----- Textauszug
Für die Zustellung als Voraussetzung für den Beginn der Rechtsmittelfrist kommt es entscheidend auf äußere Form und Inhalt der zur Zustellung verwendeten Ausfertigung an; bei Abweichungen zwischen Urschrift und Ausfertigung ist allein die Ausfertigung maßgeblich, weil allein sie nach außen in Erscheinung tritt und die Beschwerdepartei ihre Rechte nur anhand der Ausfertigung wahrnehmen kann und muss (Senatsbeschluss vom 24. Januar 2001 – XII ZB 75/00 – NJW 2001, 1653, 1654 und BGH Beschluss vom 25. Mai 2006 – IV ZB 47/05 – FamRZ 2006, 1114, 1115).

2. Die danach für den Beginn der Berufungsfrist nach §§ 517, 317 ZPO notwendige Ausfertigung des angefochtenen Urteils ist dem Kläger nicht bereits am 27. März 2009 zugestellt worden.
----------
● Aufgaben
1) Welche Fassung zählt laut dem Textauszug über die Zustellung, wenn Urschrift und Ausfertigung voneinander abweichen?
2) Schreib den Textauszug über die Zustellung nach seinem letzten Satz weiter.
----- Daten
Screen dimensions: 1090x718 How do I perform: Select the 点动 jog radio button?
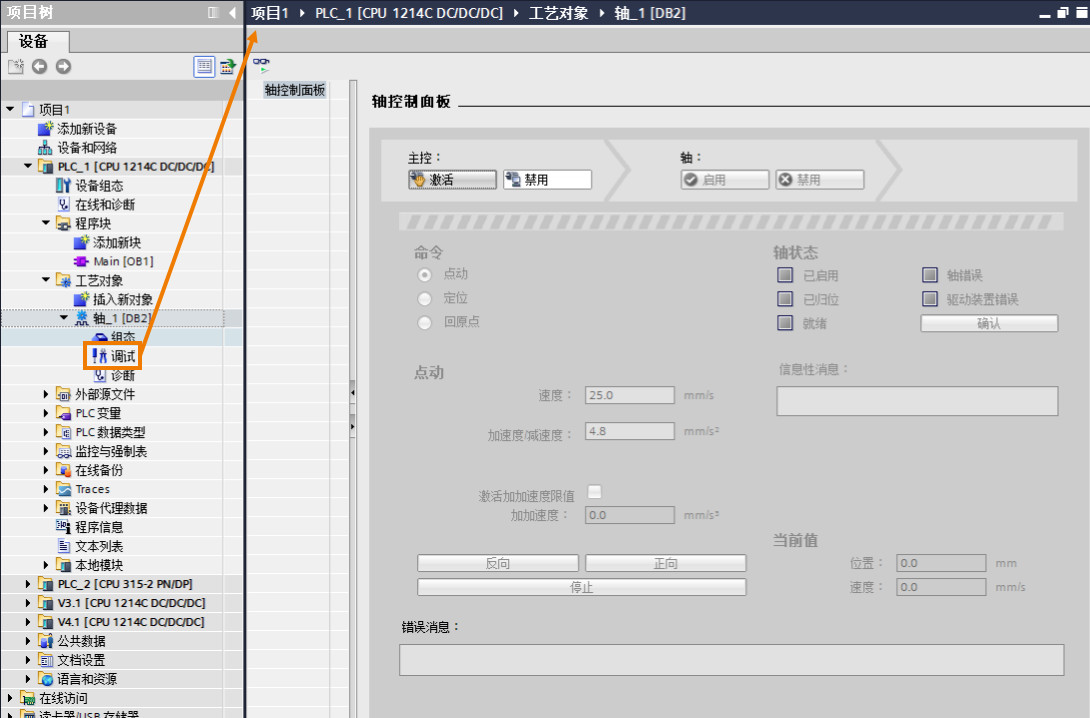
----------
● Antworten
1) Allein die Ausfertigung.

2)
a) Allerdings mangelt es nicht schon deshalb an einer wirksamen Zustellung des Urteils, weil – wie die Rechtsbeschwerde meint – die Unterschrift der mitwirkenden Richterin in der zugestellten beglaubigten Abschrift nicht ordnungsgemäß wiedergegeben sei. Das ist nach der Rechtsprechung des Bundesgerichtshofs der Fall, wenn die Unterschrift in Klammern gesetzt und kein weiterer Hinweis (etwa „gez.“) hinzugefügt ist, dass der Richter das Urteil unterschrieben hat. Nach der Rechtsprechung des Bundesgerichtshofs reicht es allerdings aus, wenn in der Ausfertigung die Namen der beteiligten Richter in Maschinenschrift ohne Klammern angegeben sind. Dann ist im Allgemeinen ein weiterer auf die Unterzeichnung hinweisender Zusatz nicht erforderlich (Senatsbeschluss vom 30. Mai 1990 – XII ZB 33/90 – FamRZ 1990, 1227; BGH Urteil vom 18. Mai 1994 – IV ZR 8/94 – VersR 1994, 1495 und Beschluss vom 1. April 1981 – VIII ZB 24/81 – VersR 1981, 576).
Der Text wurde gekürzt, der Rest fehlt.